Varier les inspirations

La production d’un concept est un accouchement long et difficile et les métiers de la création demandent du courage et de la persévérance. Parfois même de l’abnégation. Et parfois, l’idée tombe en 5 minutes. C’est ça aussi la magie du métier! On l’a vu, les idées sont le fruit de nos référents culturels. Deux univers se rencontrent et ça crée un Big Bang créatif. Voilà une bonne raison de ne pas niveler et uniformiser nos cultures en limitant sa consommation à du Netflix-Konbini-Orelsan

T’as vu Squid Games? Ce Zemmour il exagère quand même! Hier j’ai eu ma quatrième dose et toi? Quoi, tu prépares même pas ton rāmen avec un œuf bio?!… Les conversations à la machine à café du monde entier tournent souvent autour des mêmes sujets. Une « pop-érisation » culturelle à éviter pour le créatif, qui veillera à diversifier ses sources d’inspiration tout en gardant un pied dans la réalité « mainstream » de la plupart de ses publics, histoire de parler la même langue. Si nous sommes pianistes sur un clavier Qwerty, alors veillons à ne pas jouer les mêmes ritournelles interchangeables et osons le hors piste avec des incursions dans des univers inattendus.

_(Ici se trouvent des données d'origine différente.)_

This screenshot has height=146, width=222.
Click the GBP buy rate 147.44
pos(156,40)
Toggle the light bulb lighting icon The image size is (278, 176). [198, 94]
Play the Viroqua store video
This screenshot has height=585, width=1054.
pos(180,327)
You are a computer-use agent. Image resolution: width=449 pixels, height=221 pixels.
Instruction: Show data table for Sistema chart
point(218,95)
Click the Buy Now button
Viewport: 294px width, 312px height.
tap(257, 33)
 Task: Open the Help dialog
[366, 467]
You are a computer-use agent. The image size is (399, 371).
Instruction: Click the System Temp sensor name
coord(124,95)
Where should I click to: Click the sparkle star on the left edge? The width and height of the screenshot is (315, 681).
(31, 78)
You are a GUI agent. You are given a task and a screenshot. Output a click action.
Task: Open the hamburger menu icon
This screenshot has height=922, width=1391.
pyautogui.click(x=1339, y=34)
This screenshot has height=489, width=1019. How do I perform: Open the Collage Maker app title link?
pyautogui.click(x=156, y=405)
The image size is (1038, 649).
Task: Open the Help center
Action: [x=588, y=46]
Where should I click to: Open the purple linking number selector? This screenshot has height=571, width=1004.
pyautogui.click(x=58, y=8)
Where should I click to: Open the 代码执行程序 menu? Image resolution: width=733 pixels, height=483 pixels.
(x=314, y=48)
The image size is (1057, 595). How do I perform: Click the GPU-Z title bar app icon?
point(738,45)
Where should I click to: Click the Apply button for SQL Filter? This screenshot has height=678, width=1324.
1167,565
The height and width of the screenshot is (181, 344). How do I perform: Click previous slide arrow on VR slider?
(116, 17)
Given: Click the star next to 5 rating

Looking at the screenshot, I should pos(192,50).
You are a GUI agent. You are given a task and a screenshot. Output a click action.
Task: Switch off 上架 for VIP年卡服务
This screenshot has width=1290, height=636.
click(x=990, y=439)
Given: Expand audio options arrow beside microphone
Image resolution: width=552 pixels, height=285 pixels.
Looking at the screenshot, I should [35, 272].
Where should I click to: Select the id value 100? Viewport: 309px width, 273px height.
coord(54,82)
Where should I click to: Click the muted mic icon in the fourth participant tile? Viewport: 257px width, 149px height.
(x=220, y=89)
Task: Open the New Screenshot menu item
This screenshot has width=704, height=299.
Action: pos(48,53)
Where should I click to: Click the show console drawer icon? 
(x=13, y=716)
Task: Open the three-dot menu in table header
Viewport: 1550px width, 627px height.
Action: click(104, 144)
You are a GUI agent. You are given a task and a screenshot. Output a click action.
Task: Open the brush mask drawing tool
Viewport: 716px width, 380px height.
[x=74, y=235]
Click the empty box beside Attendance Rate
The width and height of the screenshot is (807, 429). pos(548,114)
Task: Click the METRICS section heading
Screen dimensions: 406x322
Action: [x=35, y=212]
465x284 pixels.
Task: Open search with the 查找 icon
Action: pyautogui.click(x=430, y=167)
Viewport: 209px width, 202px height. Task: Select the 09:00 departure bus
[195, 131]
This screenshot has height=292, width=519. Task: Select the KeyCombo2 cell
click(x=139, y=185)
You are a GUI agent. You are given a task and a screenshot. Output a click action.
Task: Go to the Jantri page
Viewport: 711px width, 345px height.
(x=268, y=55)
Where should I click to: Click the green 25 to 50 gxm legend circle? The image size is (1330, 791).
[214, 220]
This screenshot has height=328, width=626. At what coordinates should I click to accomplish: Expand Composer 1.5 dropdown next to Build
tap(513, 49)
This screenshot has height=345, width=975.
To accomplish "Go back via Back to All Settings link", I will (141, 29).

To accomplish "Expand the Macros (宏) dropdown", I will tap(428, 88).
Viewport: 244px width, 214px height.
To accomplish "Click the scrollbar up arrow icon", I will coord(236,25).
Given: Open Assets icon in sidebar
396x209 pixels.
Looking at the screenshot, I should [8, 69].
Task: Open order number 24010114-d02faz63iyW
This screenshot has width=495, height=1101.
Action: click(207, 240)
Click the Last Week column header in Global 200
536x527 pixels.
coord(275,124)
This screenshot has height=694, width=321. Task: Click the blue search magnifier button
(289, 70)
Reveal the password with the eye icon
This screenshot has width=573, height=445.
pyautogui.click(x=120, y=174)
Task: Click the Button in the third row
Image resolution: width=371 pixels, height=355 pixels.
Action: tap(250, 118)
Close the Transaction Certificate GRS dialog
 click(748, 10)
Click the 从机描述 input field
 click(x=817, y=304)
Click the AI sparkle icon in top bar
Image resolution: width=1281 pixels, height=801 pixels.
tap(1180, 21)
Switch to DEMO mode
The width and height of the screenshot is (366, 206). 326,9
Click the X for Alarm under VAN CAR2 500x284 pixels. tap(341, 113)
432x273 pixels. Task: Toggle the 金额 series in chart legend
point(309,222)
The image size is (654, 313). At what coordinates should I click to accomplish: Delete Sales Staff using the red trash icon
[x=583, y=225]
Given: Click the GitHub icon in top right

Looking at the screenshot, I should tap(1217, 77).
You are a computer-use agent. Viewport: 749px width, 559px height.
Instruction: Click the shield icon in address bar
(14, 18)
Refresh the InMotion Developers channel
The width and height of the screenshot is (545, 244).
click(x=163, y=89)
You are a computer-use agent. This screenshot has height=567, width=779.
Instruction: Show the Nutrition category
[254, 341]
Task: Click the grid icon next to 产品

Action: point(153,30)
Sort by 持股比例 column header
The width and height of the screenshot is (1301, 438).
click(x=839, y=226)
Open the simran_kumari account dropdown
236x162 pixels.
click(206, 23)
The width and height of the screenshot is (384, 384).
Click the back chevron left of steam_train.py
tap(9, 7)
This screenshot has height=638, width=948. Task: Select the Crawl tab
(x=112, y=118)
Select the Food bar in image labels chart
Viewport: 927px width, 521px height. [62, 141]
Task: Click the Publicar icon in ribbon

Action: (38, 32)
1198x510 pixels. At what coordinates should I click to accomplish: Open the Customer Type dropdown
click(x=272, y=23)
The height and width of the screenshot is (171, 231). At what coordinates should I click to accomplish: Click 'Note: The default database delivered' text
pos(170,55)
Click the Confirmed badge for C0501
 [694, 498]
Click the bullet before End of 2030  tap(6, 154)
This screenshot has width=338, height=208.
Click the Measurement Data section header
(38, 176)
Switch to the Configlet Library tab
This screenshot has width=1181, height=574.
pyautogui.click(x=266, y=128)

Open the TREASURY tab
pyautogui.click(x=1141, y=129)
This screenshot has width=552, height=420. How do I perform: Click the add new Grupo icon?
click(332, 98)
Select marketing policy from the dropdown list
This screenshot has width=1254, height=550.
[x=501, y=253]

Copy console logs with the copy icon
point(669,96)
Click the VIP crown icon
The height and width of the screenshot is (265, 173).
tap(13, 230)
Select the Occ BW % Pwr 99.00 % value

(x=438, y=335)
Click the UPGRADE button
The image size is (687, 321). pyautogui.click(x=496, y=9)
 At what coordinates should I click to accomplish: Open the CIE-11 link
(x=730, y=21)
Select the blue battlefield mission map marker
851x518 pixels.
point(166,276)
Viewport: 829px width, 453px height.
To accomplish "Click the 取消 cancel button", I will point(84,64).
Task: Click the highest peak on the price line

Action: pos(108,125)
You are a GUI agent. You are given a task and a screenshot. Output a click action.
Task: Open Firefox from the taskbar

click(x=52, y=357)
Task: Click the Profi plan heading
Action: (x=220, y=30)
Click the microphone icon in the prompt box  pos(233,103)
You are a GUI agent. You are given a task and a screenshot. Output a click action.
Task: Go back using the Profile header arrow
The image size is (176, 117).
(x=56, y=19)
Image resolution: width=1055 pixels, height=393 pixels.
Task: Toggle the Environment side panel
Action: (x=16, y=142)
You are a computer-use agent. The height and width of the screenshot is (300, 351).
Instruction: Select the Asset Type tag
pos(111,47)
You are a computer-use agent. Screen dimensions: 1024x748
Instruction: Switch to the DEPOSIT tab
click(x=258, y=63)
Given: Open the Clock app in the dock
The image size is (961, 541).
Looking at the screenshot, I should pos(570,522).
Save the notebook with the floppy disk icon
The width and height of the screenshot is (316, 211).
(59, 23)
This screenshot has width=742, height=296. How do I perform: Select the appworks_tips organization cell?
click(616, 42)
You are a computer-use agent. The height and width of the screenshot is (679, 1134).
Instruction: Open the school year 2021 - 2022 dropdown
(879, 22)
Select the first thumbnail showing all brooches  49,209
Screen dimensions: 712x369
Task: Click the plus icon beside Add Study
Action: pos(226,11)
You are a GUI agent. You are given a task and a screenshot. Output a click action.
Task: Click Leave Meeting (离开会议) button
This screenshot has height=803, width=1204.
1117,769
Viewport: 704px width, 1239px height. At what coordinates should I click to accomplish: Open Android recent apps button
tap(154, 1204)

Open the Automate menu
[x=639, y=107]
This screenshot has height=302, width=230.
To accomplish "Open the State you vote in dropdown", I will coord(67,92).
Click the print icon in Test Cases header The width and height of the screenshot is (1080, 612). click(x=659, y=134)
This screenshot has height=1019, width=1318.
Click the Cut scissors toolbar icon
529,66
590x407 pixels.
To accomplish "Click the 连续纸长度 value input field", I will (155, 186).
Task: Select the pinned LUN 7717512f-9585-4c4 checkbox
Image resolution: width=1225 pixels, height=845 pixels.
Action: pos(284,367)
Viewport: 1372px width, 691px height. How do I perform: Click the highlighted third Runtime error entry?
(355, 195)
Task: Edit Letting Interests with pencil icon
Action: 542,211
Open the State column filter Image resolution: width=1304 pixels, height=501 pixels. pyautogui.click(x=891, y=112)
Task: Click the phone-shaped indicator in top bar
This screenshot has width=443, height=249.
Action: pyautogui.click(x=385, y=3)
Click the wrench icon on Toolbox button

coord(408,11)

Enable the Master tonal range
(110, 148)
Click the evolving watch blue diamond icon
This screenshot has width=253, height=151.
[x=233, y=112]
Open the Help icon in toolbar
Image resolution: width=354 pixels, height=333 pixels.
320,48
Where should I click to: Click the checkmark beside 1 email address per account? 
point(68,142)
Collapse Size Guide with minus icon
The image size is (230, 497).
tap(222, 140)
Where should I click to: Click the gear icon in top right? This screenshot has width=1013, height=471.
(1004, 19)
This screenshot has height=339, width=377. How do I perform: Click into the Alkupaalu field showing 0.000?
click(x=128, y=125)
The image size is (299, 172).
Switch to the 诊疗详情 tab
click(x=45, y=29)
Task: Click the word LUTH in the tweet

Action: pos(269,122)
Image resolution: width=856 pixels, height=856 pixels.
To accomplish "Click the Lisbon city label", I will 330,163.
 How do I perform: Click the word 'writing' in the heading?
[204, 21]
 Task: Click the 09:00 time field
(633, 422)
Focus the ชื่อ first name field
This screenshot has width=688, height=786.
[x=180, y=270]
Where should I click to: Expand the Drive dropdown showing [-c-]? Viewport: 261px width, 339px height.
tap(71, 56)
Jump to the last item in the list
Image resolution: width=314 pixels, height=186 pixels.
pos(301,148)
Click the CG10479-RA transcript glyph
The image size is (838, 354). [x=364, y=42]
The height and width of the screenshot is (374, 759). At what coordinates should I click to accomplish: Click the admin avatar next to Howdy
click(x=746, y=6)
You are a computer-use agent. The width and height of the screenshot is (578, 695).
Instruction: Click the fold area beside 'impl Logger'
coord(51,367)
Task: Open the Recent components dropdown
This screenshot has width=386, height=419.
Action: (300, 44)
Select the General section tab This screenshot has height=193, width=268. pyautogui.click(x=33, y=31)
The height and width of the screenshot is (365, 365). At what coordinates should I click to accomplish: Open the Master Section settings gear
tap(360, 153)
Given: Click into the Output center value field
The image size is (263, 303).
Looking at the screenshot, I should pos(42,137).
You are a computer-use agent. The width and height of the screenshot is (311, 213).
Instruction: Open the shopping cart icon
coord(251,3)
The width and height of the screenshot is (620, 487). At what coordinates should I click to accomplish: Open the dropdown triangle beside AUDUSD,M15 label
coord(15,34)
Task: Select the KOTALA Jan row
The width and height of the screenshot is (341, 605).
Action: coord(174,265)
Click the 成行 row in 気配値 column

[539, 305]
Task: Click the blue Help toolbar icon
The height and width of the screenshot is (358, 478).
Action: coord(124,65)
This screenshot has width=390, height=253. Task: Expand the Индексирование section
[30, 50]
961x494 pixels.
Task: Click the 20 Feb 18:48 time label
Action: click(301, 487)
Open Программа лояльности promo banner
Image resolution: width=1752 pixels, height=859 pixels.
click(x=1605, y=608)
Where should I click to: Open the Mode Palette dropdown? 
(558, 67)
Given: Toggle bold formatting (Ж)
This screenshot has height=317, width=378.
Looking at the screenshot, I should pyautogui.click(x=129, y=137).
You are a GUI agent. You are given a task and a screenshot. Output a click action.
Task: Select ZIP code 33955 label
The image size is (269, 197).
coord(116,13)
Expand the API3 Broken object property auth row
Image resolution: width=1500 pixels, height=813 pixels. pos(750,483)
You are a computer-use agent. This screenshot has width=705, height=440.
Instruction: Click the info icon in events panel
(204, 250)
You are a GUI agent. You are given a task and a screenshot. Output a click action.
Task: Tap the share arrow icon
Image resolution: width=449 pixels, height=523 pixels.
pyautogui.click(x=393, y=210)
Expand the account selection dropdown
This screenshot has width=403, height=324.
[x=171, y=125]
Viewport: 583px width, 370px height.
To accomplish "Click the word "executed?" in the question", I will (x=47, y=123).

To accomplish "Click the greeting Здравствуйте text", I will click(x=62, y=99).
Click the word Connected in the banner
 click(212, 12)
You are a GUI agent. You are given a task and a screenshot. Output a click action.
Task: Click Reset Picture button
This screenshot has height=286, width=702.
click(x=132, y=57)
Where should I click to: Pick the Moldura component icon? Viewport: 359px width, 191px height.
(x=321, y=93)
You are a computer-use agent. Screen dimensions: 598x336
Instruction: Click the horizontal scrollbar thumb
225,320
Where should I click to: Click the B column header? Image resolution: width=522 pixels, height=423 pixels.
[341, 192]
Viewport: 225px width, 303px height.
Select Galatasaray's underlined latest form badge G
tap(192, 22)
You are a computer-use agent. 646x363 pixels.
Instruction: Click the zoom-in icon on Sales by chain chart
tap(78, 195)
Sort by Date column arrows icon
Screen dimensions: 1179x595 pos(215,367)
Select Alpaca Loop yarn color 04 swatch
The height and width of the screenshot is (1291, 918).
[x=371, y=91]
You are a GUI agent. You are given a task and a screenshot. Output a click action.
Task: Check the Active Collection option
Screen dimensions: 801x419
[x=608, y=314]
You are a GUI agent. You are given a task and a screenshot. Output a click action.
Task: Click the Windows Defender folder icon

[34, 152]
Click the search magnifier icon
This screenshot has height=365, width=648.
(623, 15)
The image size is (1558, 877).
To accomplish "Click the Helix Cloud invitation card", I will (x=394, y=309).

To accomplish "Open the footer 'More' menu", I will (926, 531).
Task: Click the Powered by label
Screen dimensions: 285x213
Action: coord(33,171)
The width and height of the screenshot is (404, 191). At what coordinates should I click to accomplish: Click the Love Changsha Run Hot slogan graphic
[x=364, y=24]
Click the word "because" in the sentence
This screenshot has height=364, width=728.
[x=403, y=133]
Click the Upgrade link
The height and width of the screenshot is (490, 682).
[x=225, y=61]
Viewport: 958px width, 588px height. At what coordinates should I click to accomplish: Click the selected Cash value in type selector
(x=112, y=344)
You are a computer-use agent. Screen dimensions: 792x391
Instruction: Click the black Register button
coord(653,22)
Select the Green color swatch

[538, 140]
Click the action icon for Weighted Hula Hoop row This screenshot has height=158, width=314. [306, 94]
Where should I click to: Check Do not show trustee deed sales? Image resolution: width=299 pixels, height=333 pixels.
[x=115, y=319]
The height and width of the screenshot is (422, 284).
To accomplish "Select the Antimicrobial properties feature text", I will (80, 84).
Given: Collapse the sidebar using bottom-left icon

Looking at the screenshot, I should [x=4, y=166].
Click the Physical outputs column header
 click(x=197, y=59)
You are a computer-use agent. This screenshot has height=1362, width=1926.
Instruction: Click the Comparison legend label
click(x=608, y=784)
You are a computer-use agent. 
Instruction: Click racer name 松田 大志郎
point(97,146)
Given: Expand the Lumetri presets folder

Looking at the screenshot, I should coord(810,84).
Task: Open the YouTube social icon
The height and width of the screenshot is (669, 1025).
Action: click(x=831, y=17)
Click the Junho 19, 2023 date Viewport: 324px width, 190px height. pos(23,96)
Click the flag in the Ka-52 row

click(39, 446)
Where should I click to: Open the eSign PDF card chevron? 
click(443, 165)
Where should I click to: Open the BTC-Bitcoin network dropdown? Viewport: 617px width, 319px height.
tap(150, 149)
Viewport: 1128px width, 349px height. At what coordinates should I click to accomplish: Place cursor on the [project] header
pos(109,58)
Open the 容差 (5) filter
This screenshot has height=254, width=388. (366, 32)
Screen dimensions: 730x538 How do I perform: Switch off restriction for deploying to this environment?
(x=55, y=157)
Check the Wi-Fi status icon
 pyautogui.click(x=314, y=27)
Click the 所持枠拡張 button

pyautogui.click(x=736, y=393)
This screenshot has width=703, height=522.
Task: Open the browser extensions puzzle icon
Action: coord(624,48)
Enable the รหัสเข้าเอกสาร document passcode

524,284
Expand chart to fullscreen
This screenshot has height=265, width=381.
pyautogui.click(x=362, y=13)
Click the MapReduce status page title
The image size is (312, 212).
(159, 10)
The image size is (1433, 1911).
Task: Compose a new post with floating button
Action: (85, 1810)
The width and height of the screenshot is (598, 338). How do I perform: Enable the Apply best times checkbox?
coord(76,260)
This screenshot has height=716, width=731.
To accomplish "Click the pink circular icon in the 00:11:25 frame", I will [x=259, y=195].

J’ai longtemps hésité avant de publier cette chronique. Allait-on me taxer de pompeur? L’honnêteté créative est clé pour moi. Quand un concept cartonne, on fanfaronne. Mais en cas de couac, je trouve essentiel d’en parler ouvertement. Pour ma part, je compte à tout prix éviter une seconde apparition sur le site de Joe en poursuivant le juste équilibre entre la créativité qui parle à sa cible, celle qui gueule un peu fort et celle qui chuchote. Et en sortant des concepts les plus incomparables possible. Yapluka! 


* Cette campagne a été réalisée en équipe certes, et il devient alors difficile d’associer la
p/m·aternité de l’idée à une personne en particulier, mais j’en porte la responsabilité car la personne qui a validé le concept avant de le présenter au client, c’était moi.